The Steelers are allowing 3.7 yards per rush, same as the Chargers defense has allowed. And while they are aware of the options in the passing game, the plan is to cutoff Tomlinson first.
"Not to take away from Gates, Keenan, Reche or Parker, but you have to stop LaDainian Tomlinson," Pittsburgh head coach Bill Cowher concluded. "These guys have rushed for over 200 yards in the last two games. If you don't stop the run, the only thing Drew's going to be doing is handing the ball off left and right. We have to stop the running game."
The Chargers enter the game as the league's second best team in putting points on the board (31.8), while the Steelers are fourth best on defense in points allowed (12.3). That makes this test a battle of wills.
And while the Steelers focus on Tomlinson, the Bolts still boast a formidable unit of receivers. Keenan McCardell leads NFL receivers in touchdown grabs with five and Antonio Gates is always a threat in the passing game.

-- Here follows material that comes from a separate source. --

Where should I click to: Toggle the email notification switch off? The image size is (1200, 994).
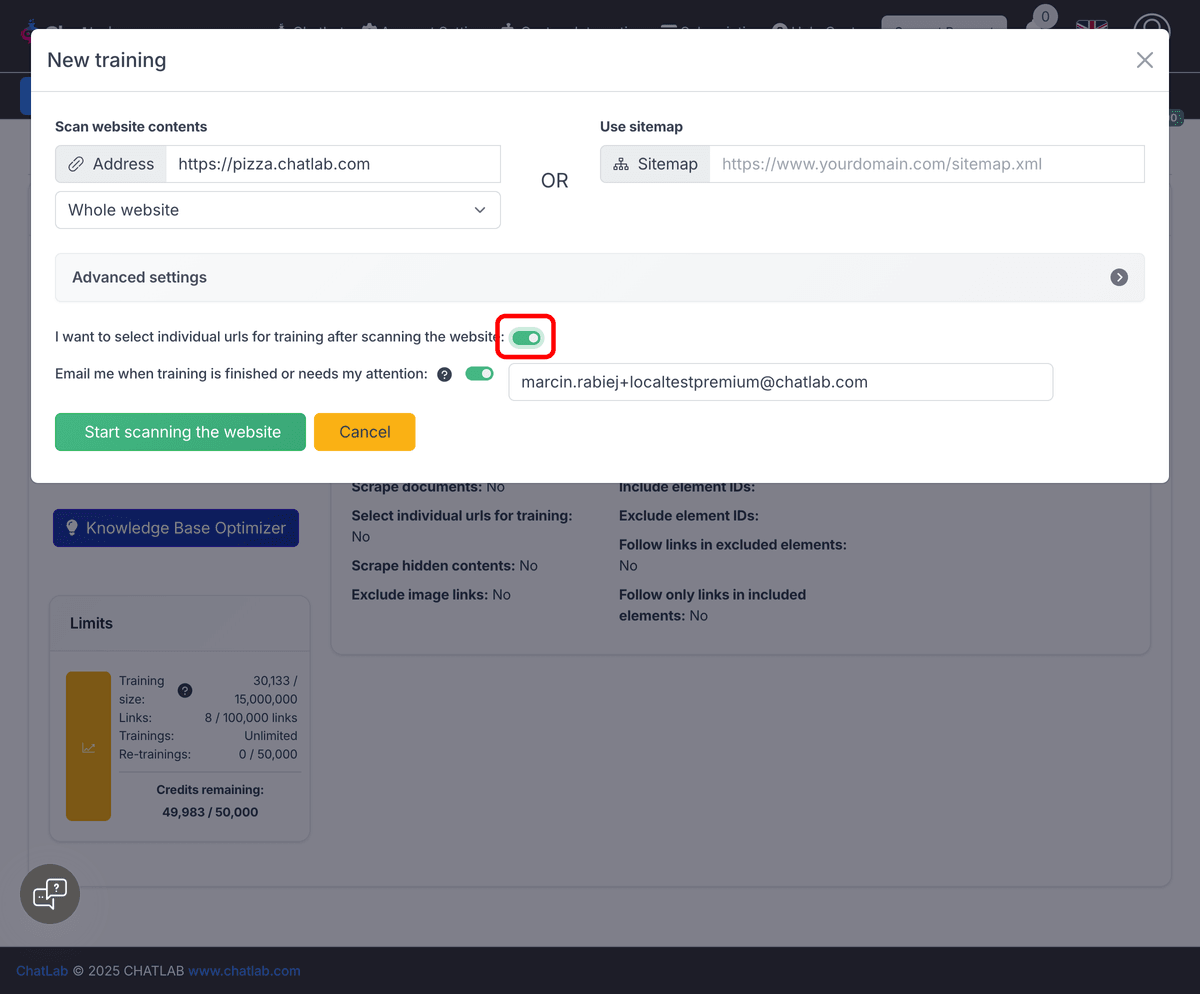tap(479, 373)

"We're very respectful of the other elements of their game but you have to take away their big play," Cowher explained. "Those receivers can have a big play but every time they put the ball in the hands of 21, that's potentially a big play. We have to be very aware of him."
The importance of the running game in San Diego is clear. Tomlinson netted 127 yards rushing and from scrimmage in the first two games of the season combined and surpassed that total in rushing yards alone in weeks three and four.
"Any good football team has a great runner," McCardell said. "Everything comes from the running game."
Dallas and Denver each brought an aggressive defense that featured a lot of blitzes while New York and New England chose to sit back a bit more.
The Steelers already are on a record pace for sacks in a single season and bring a lot of creativity to the table.
"They are fast and have a lot of athletes," Tomlinson said of the Steelers defense. "They get to the football. A defense that really tries to take the ball away with interceptions and fumbles."
While the offense had to figure out how to get Tomlinson the ball more in weeks three and four, they were able to against defenses that did not capitalize on items the Chargers were unable to address in weeks one and two.
At this point in the season, however, the Chargers offense is clicking. The well-oiled machine has been polished and is ready to go. After putting up forty points in successive weeks they believe they are unstoppable, even against a defense that boasts All-Pro nose tackle Casey Hampton, among the best run stuffers in the league.
"I like the balance of our offense," Tomlinson grinned.
Healthy doses of Tomlinson will surely aid the passing game and a few passes to Gates and McCardell could do wonders in opening up the running lanes.
Tomlinson on Monday night – he is at his best when put in the spotlight.
New England Patriots quarterback Tom Brady took offense to comments made by Schottenheimer after the Chargers victory this past weekend. Schottenheimer had mentioned that at some point injuries have to catch up with a team.
"When an opposing coach comes out and says stuff in the fourth game of the year -- you take it for what it's worth," Brady countered while speaking with area reporters. "We won three of the last four Super Bowls. We realize the character and toughness of this team. If people want to write us off, that's fine by us - go for it. But I don't think that's the wisest thing to do.
"You don't talk about our team. He has no business talking about our team. We'll let our coach talk about our team. We'll let our players talk about our team. The only thing we ever do is give respect to the other teams. They played a good game. They beat us. That's what it is. There's not a lot of carry over from week to week. We played much better against Pittsburgh than we did against San Diego. It doesn't mean we're going to play this way against Atlanta. If we do play that way, it will be tough. But that is not the way we are approaching it. It's a new week. We're done with San Diego and moving on to Atlanta."